何度でもあなたをつかまえる

雅人の中で、かほりへの恋慕が爆発した。


涙だ……。

雅人が、泣いてる……。


それを見ると、逆に、かほりの心がすーっと、落ち着いた。

そして、確信した。

雅人は私を愛してる。

心から、私を求めてる。


余裕が生じたかほりは、スマホを手にとって雅人に指し示した。

後で電話して、と。


かほりの意図を理解できたらしく、雅人は力強くうなずいてから、涙を拭った。

そして、何事もなかったかのように振り返ってステージの2人に言った。

「はい。リクエストいただきましたー。『Ne me quitte pas』。」


何も言ってない。

かほりは、キョトンとした。

ぬむ……きとぱ?

どういう意味?

曲名なのよね?


でも、雅人は、他の人に見えないように、かほりにウインクしてから、声を張って言った。
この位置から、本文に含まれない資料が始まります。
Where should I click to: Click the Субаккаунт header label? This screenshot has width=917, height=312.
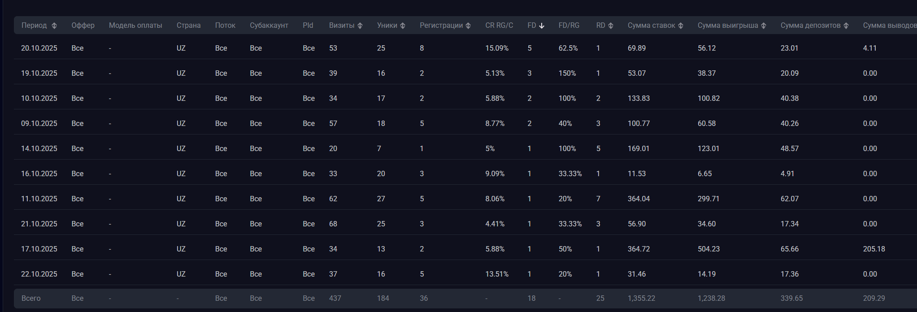(x=269, y=26)
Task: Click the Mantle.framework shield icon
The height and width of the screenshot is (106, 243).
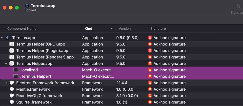Action: tap(12, 89)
「ジャック・ブレルですね。知ってる人ー!……お、お兄さん、ご存じですか!いいですよねー。女々しいけど。邦題は、『行かないで』。」

雅人はそう言って、器用にミュゼットを弾きながら……歌うというよりも、切ないセリフを独白するように、フランス語らしき言葉を繰り返した。


ぬむきとぱ……ぬむきとぱ……。

まるで、呪文のような不思議な言葉。

ドラクエの復活の呪文みたいに滑稽なのに、その歌には、雅人の血を吐くような想いが込められている。

囁いて、せつなく懇願して、歌い上げる……。


かほりも、大半の客も、ステージの2人さえも、この曲を知らない。

フランス語もわからないので歌詞の見当もつかない。

でも、雅人がかほりに懺悔して、俺を置いて行かないでくれ、と懇願してることが、かほりにだけは正確に伝わった。



最後は、「黒い鷲」。

魂を揺さぶるような歌い上げ系のシャンソンを、3人は美しく分厚いハーモニーで、さらに感動的に仕立て上げた。

これは……すごい……。

客席からすすり泣きが聞こえてきた。



ステージが終わると、先ほどの店員がわざわざやってきた。

「いかがでした?いいバンドやと思いません?厨房で聞いてる僕らも、泣けましたよ。……評判いいんで、来月もオファーするみたいです。日程決まったら店のフェイスブックにアップしますんで、またお越しください。」